I love reading your book and it has helped me a ton on my skills. But i
have a question.

I have an 06 Rocky Mountian Flow 1.0 which I’m looking at putting a new fork on for dj/fr/dh and i want to pack on the most travel possible … [it goes on from there] …

Thanks Brook

The more you click, the more I can post. Lee Likes Groceries dot com!


Leave your bike alone. Feel free to upgrade to a better fork, but don’t mess with the stock geometry.

Putting on a much longer fork slackens the head angle and raises the bottom bracket, which can jack up your handling. Oh, and a longer fork usually voids your frame warranty.

The people who designed your bike know more than you do. Let them spec the bike. You … just ride the dang thing.

I get this question every day. No more!

— Lee

8 replies
  1. Jesse says:

    Point well taken, especially your previous article about changing shock length. But just to play devil’s advocate…what about frames that are warranted for a range of fork lengths? I have an 06 Santa Cruz Heckler that shipped with a 130mm travel Rockshox Recon. After about 6 months I swapped the Recon for a Marzocchi All Mountain that has the same amount of travel but is about 20mm taller. There’s a noticeable difference in handling, but to me it’s a positive thing. The frame itself is warranted for anything up to 160mm travel, I think, and I see plenty of people riding Hecklers with 36s up front. The same thing seems to be true of a lot of “AM” type frames these days; they ship with 4-5″ forks, but are supposed to be able to handle 36s and the like as well.

  2. jimmy says:

    Lee has a valid point most frames have an optimal geometry for the bike to peform at it’s best. The fact that a frame may be warrantied to a longer fork just means the frame has been beefed up.

    The new Heckler published geometry is based on an axle to crown height of 511mm or a 140mm fork. You can put an 170mm and still be under warranty. I can tell the bike will handle like crap with the 170mm. The Nomad on the other hand is design around a 170mm fork and will handle great.

    Been there done that. I’ve put longer forks on the front and I have to hang over the front handlebars like a gorilla to get the bike to turn.

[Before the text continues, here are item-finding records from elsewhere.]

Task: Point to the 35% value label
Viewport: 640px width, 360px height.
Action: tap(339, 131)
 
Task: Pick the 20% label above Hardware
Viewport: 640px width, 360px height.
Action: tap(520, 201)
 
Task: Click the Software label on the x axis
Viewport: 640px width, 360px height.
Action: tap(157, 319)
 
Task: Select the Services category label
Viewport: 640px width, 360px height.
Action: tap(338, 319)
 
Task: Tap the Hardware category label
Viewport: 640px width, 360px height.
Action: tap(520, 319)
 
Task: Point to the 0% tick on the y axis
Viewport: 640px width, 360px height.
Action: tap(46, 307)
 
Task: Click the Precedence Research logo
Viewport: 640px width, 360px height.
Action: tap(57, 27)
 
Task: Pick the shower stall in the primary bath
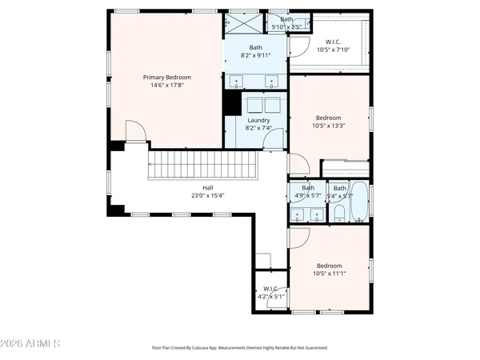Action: (244, 22)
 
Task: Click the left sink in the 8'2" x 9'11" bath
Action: (238, 82)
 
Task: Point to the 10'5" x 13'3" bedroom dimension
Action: (329, 126)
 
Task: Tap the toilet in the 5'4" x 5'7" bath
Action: (339, 213)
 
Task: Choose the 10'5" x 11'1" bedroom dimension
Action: (329, 274)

    If you just plan to huck the bike and the fork length is covered by warranty then handling point is moot.

  3. Clay says:

    Bad example, i know a dude who won multiple sport dh races on a heckler with a 7inch fork. The fork is going to screw things up a lot less than changing shocks in my opinion (having ridden an all mtn bike with a stupid long fork for a couple of years).

  4. Chris says:

    My Talas fork has one inch travel adjustment and the difference it makes to my 4.2 inch travel Trance is huge. Astounding. It’s like having two different bikes.

    Now, I think that adding two or three more inches of travel to the front is just crazy talk. Unless one is running a frame with 8+ inches of travel, I’d keep the front and rear within an inch of each other.

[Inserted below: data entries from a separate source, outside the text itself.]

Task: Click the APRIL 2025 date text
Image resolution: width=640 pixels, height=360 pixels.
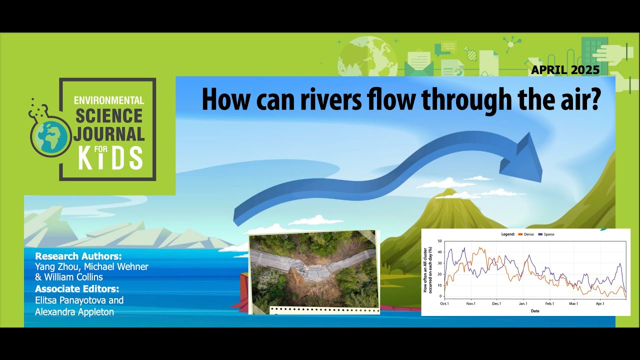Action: pos(565,70)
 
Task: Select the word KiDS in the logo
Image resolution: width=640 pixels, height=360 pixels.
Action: pos(110,158)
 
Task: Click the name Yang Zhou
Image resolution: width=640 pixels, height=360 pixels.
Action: pos(56,266)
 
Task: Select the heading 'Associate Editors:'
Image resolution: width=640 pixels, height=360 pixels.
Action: pos(77,288)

    And for DJ, less is more. You aren’t improving your bike for DJ by putting on a longer fork. Unless you are using travel as a safety net.

  5. Sean says:

    Clay, I think your example says a lot more about the guy riding the Heckler, than it does about whether the fork changed the geometry to a bad end. Or maybe it says more about the kinds of courses on which the friend won multiple sport class races. For sure it doesn’t dis-prove the wisdom of Lee’s point.

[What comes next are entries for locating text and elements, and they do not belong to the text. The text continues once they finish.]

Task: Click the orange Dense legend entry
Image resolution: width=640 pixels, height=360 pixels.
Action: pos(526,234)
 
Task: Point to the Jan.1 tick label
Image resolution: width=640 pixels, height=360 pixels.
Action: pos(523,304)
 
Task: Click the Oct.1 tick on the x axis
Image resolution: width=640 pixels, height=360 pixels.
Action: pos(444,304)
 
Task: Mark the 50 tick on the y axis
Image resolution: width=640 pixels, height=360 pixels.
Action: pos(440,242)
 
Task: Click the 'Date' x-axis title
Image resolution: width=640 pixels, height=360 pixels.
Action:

    People win on whatever bike they’re comfortable on. It’s pretty weak to say the bike is the major factor. One of many factors, yes. But not the only one. Not even the most important one.

    I agree with Lee — my experience is that over-forked bikes ride like crap compared to bikes that have a frame designed for the fork’s travel. Of course that assumes the design is a good one, resulting in a bike that works well, doesn’t present two different halves joined into one imbalanced bike.

    All other things being equal, I’d wager that sport class race winner friend of yours would have been fastest on those days even if he were on a hardtail.

  6. jimmy says:

    Actually good example. An over forked bike pointing downhill automatically shifts the weight forward so the bike will corner well.